● **Stated task**
In the data, starting at the line containing "Task: Click the blue verified badge icon" and ending at the end of the data, swap "blue" for "green" and reproduce those lines with nothing else changed. Leave the pictures out.

┏━━

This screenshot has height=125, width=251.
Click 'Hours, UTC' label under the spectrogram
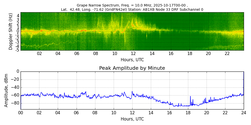coord(132,60)
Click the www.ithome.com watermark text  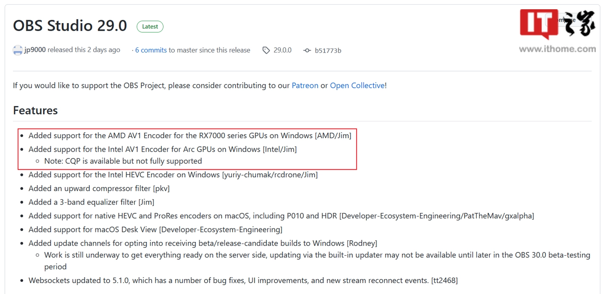click(557, 49)
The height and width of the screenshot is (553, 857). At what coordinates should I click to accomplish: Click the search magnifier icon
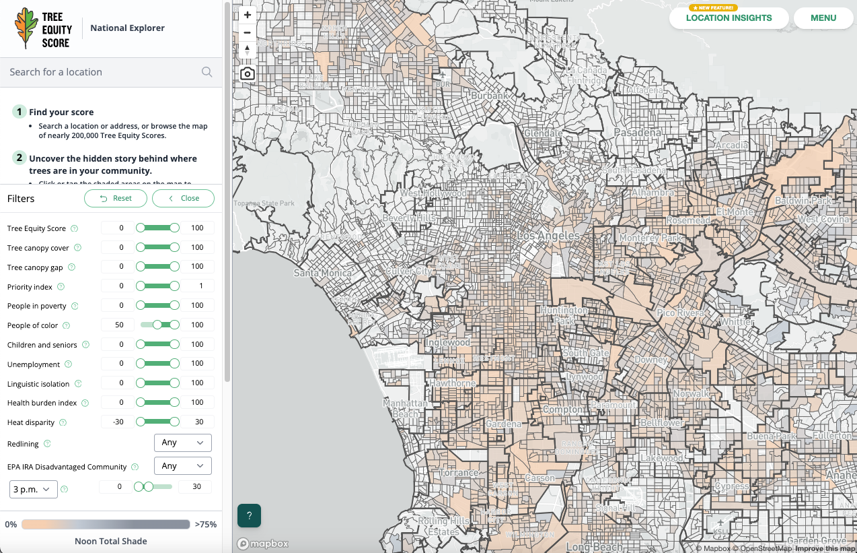[207, 71]
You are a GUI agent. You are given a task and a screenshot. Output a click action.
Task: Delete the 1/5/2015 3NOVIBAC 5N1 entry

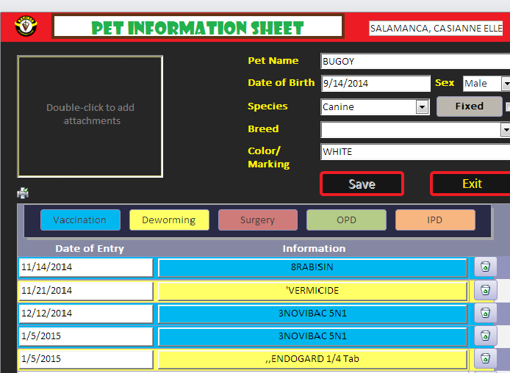pyautogui.click(x=486, y=336)
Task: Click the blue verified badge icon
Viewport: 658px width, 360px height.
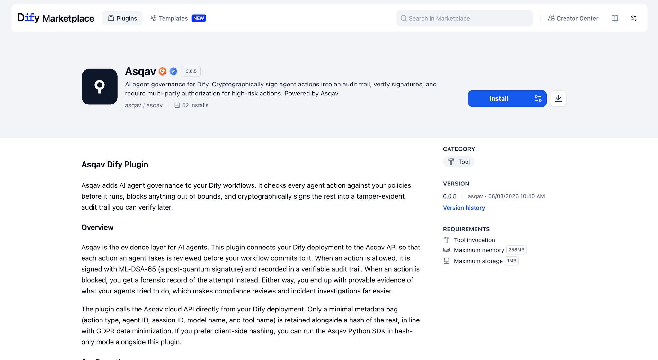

┗━━

● **Response to this task**
Task: Click the green verified badge icon
Viewport: 658px width, 360px height.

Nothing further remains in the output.